Speaking of spirituality, I found a strange dissonance going on in Andrew's account of her spiritual development.  On the one hand, as a child she's somehow closer to God as children stereotypically are, she knows better than the adults around her who are tangled in the coils of Organized Religion and its confining traditions and rituals; on the other, she feels almost a vocation and wants to be part of the rituals and traditions of her Organized Religion.  On yet another hand, she's ignorant about God and his plan for her, being naïve and ignorant and undeveloped, but she still somehow knows better than anyone around her what God wants and expects.  Maybe all these stances can be reconciled, but I don't think so.  It seems to me that if God did exist as a vaguely paternal superior being, he could have been more helpful as Elizabeth Andrew trod hopelessly through her slough of despond.  For that matter, I wonder if the adults around her were as unhelpful and clueless as she makes them seem, or if she shut them out herself, as many kids do.  Self-pity is one thing; self-righteousness is another; the two combined are downright toxic.

It's true, you got to cross that lonesome river by yourself, but at the same time you never really do it alone, especially in a time and place (she's not living in Afghanistan under the Taliban, for heaven's sake) where so many other people are walking the same paths and have had a lot to say about their experiences.  This seems to me of a piece with the isolating individualism of the Culture of Therapy, which I wouldn't criticize so much if it worked better, if it produced more positive outcomes instead of fostering an ongoing dependency on leaders, workshop leaders, life coaches, and such people.

Maybe I should try to clarify what I mean by "spiritual"; I'm an atheist, after all, and I don't believe in spirits.  I agree it's not the best word, but I don't know of a better one, and fussing over specific terminology for abstract concepts is often a way to waste lots of time.  When I use the word "spiritual" I'm thinking by analogy of the difference between mind and matter, melody and invidual notes, rhythm and individual beats, the individual frames of a movie and the illusion of motion that succeeding frames produce.  Neither in itself is bad; only trying to isolate them and rely on one to the exclusion of the other.  So, "spirituality" means attending to the continuity, the connection, between individuals and the different components of their lives, but also of the continuity between themselves and society and the world.  "Spirit" in this metaphorical sense is the illusion of wholeness, connection, as opposed to the illusion of separateness and isolation.  We are at the same time discrete individuals and inseparably part of the whole, without which we couldn't exist.

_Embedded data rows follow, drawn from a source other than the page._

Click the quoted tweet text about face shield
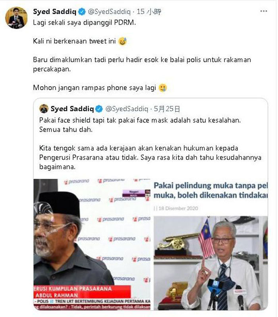[150, 143]
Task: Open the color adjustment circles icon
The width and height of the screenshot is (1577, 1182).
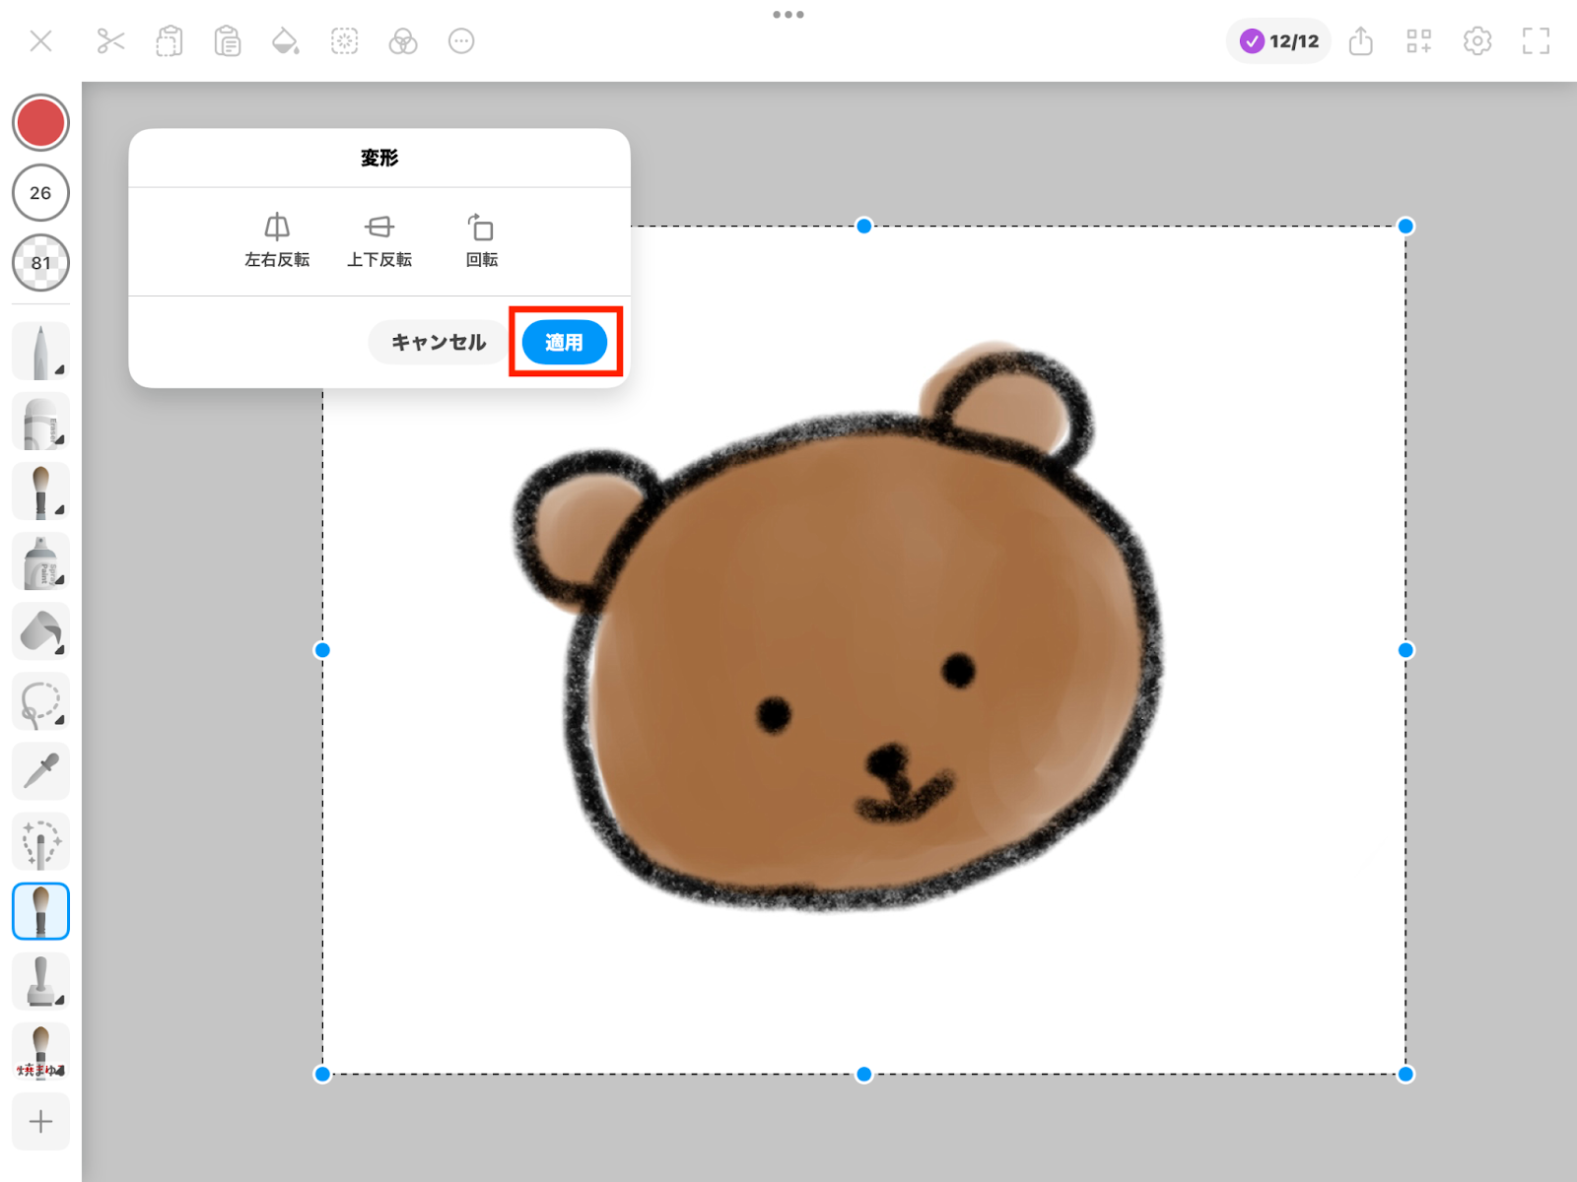Action: (402, 41)
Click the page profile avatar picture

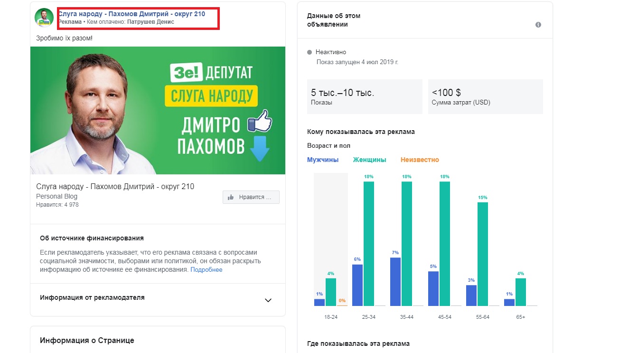[44, 18]
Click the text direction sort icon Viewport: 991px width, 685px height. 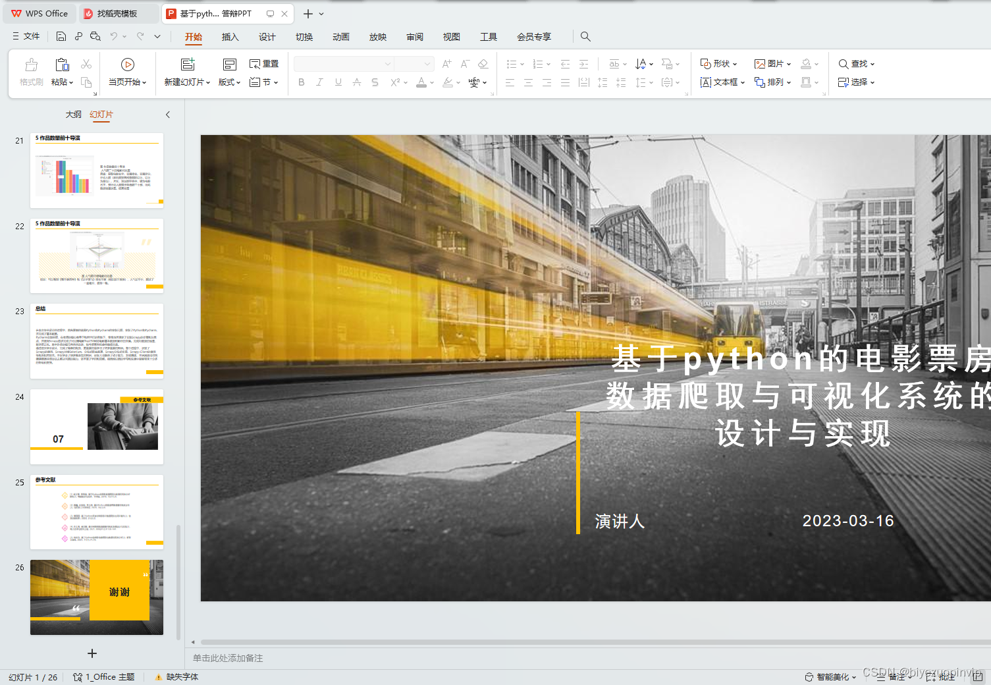coord(641,64)
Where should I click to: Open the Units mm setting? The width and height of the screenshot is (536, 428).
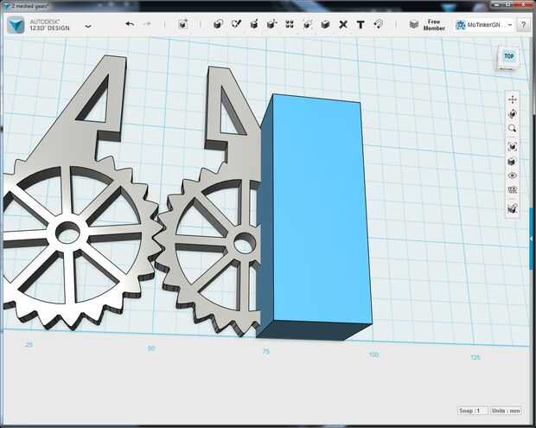point(507,411)
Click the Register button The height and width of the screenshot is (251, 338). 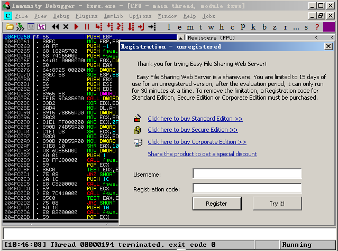click(x=217, y=204)
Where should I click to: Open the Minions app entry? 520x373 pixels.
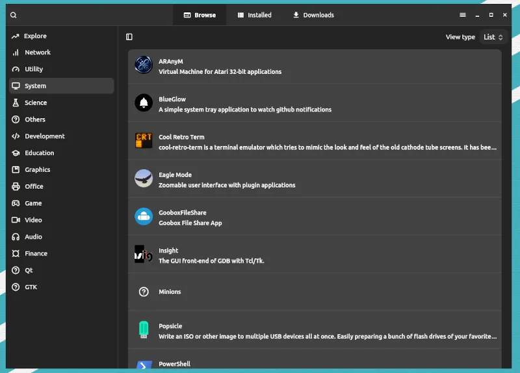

That's probably not an adequate explanation, but I hope it will do for now.

According to her website, Andrew is now a "spiritual director" as well as a writer and writing teacher.  I thought I found more genuine spiritual insight in The Weir and Coffee Will Make You Black, though neither book has pretensions to such, than in Swinging on the Garden Gate.  (I also kept thinking of the passages I quoted in this post as I struggled to read it.)  I intend to finish Andrew's book, but I found it offputting enough that it may be some time before I continue.  I'd generalize from that: with a few exceptions, I've found more spiritual insight and value where they aren't advertised or promised than where they are.  But that's just me.